Taken individually, these incidents may appear isolated. Taken together, they suggest a system under strain.
Kenya has lived through this before. The memory of the Kyanguli Secondary School fire in 2001, where 67 students lost their lives, remains deeply etched in national memory. More recently, the Hillside Endarasha Academy fire in 2024, which claimed 21 young lives, once again exposed the devastating consequences of dormitory fires in learning institutions. Over the years, other schools have also experienced fire outbreaks and near-miss incidents, each followed by shock, investigations, and renewed promises of reform. Yet the recurrence of such tragedies continues to raise difficult questions about what is not working.
Kenya has developed comprehensive school safety standards and emergency preparedness guidelines under the Ministry of Education. These require schools to maintain accessible emergency exits, conduct regular fire drills, ensure that firefighting equipment is functional, regulate dormitory occupancy levels, train staff and learners in emergency response, and undergo routine safety inspections. On paper, these measures are clear and robust. In practice, however, recurring incidents continue to raise concerns about uneven implementation and enforcement across institutions.
Each new fire incident tends to reveal familiar weaknesses, including delayed response, inadequate evacuation readiness, and challenges related to dormitory design or emergency accessibility. This gap between policy and practice remains one of the most critical issues facing school safety today.
While
investigations into school fires often focus on immediate causes, it is
increasingly evident that prevention requires a broader understanding of institutional
and social dynamics. Boarding schools today operate in a rapidly changing
environment where learners face intense academic pressure, increasing digital
and social media influence, mental health challenges, extended separation from
families, and in some cases, limited access to structured counselling and
psychosocial support.
In such contexts, school climate becomes central to stability.

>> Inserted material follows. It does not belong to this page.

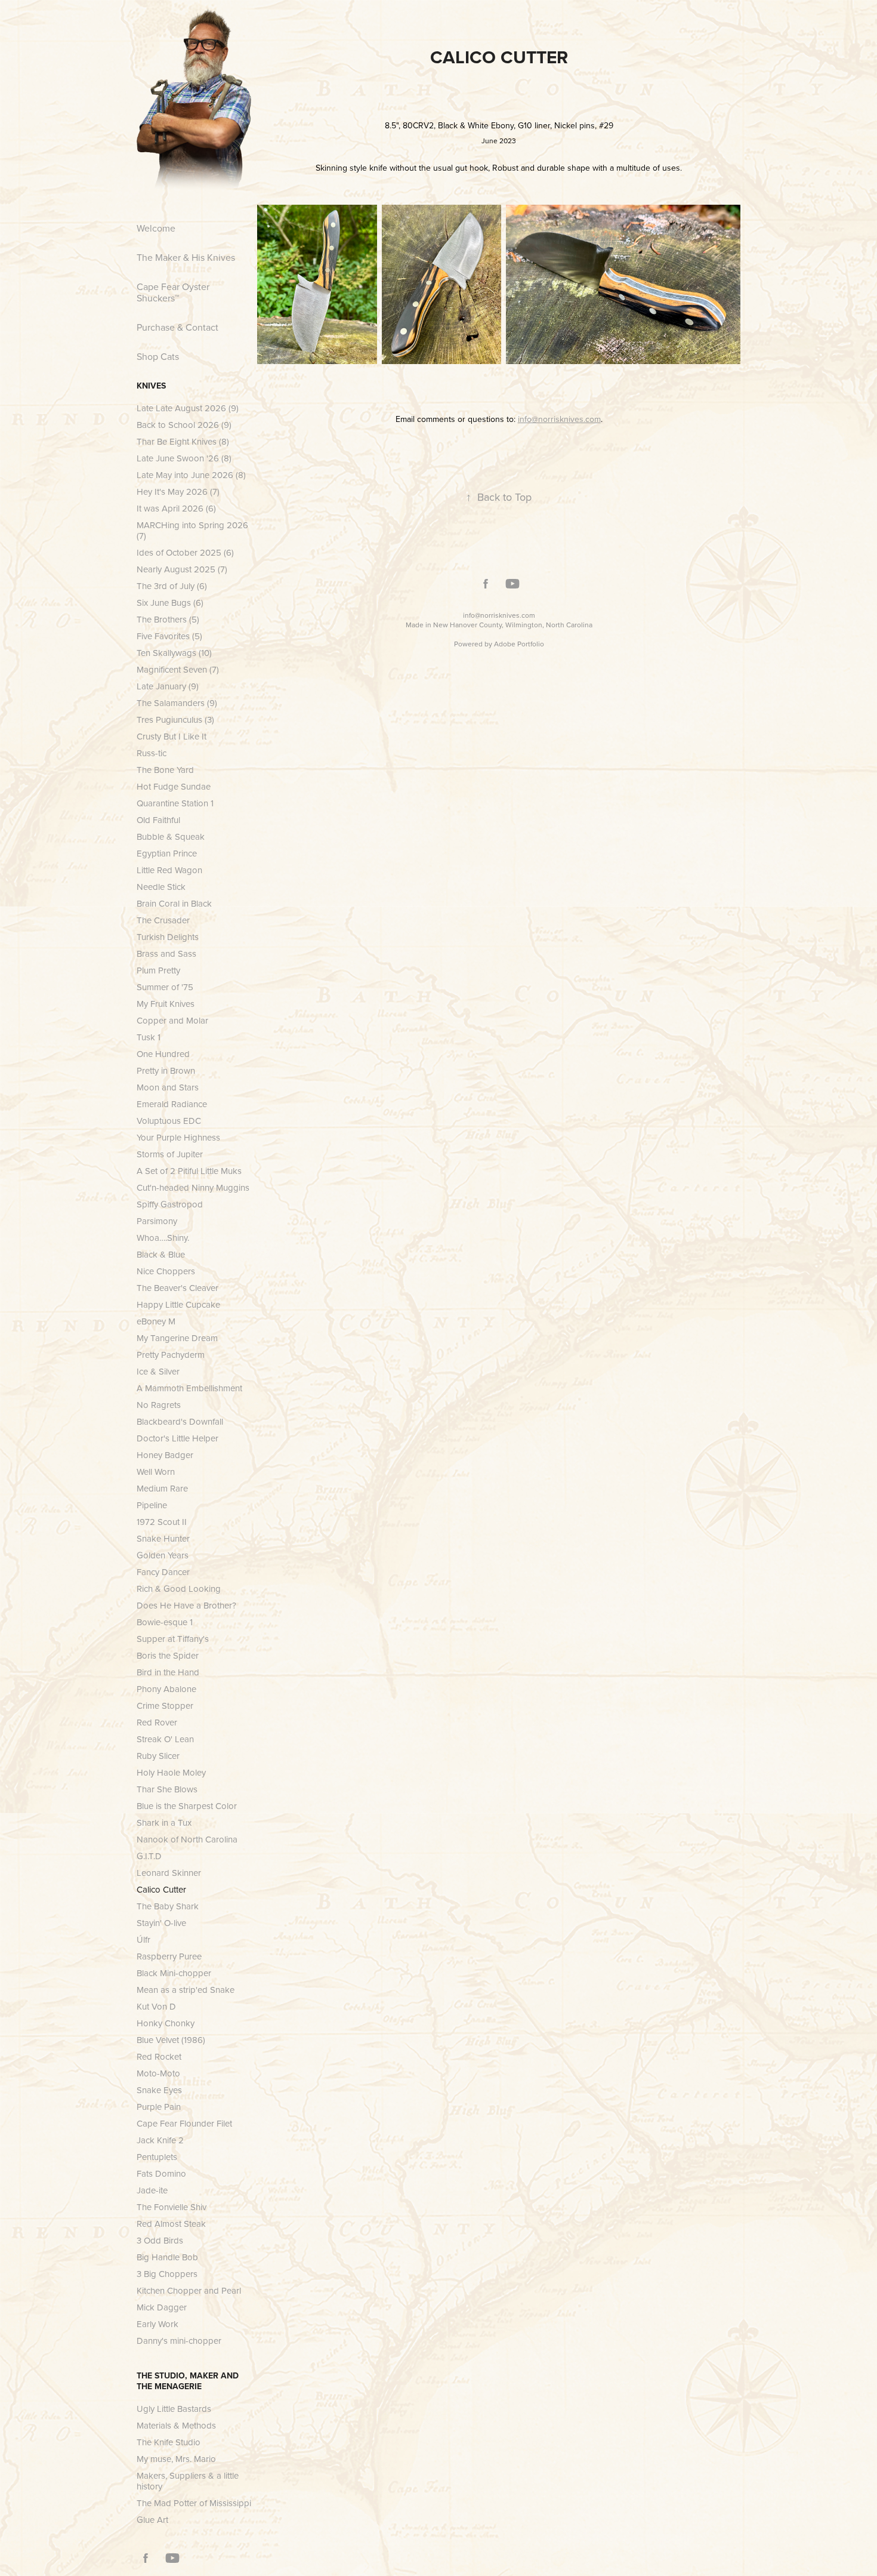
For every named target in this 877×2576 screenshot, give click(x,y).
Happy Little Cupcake (178, 1304)
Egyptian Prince (167, 853)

Where learners feel unheard, unsupported, or disconnected from school leadership, tensions may build over time. This does not justify destructive behaviour, but it highlights the importance of prevention strategies that go beyond discipline to include engagement, counselling, and trust-building within school communities.
The recent fire at Sameta Boys High School is part of a worrying pattern of recurring school emergencies across the country. While not all incidents result in loss of life, each one disrupts learning, damages property, and exposes gaps in preparedness. Together with earlier tragedies and recent unrest in some institutions, these events point to a growing need to strengthen school safety systems, early warning mechanisms, and student wellbeing frameworks.
Kenya does not lack policies on school safety. The more difficult question is whether those policies are consistently enforced. Concerns often raised by stakeholders include the frequency and quality of safety audits, the timeliness of corrective action, the consistency of compliance across schools, the testing of emergency systems under real conditions, and the transparency of monitoring processes. Without strong enforcement, even the best-designed policies lose their protective value.
As the
nation prepares to commemorate the Day of the African Child, this year’s
reflection carries added weight. It is not only a celebration of children’s
rights but also a reminder of the responsibility to protect those rights in
practice, especially the right to safety and dignity in learning environments.
Let us recognise these tragedies and incidents in our schools not as isolated events, but as urgent demands for unified, immediate action to protect every child. We must now convene a national dialogue on school safety—one that proactively addresses prevention, mandates accountability, and involves all stakeholders in concrete reform. The time to protect our students is now.
Ultimately, the measure of any education system is not only in how many children it educates, but in how safely it protects them while they learn. As Kenya reflects on the Day of the African Child, the call is clear: safeguarding children must move from policy to practice, from promise to enforcement, and from reaction to prevention.
Only then can schools truly remain places where dreams are nurtured—not where they are endangered.
The writer is a governance and policy expert with 25+ years of experience in public administration, devolution, and institutional reform.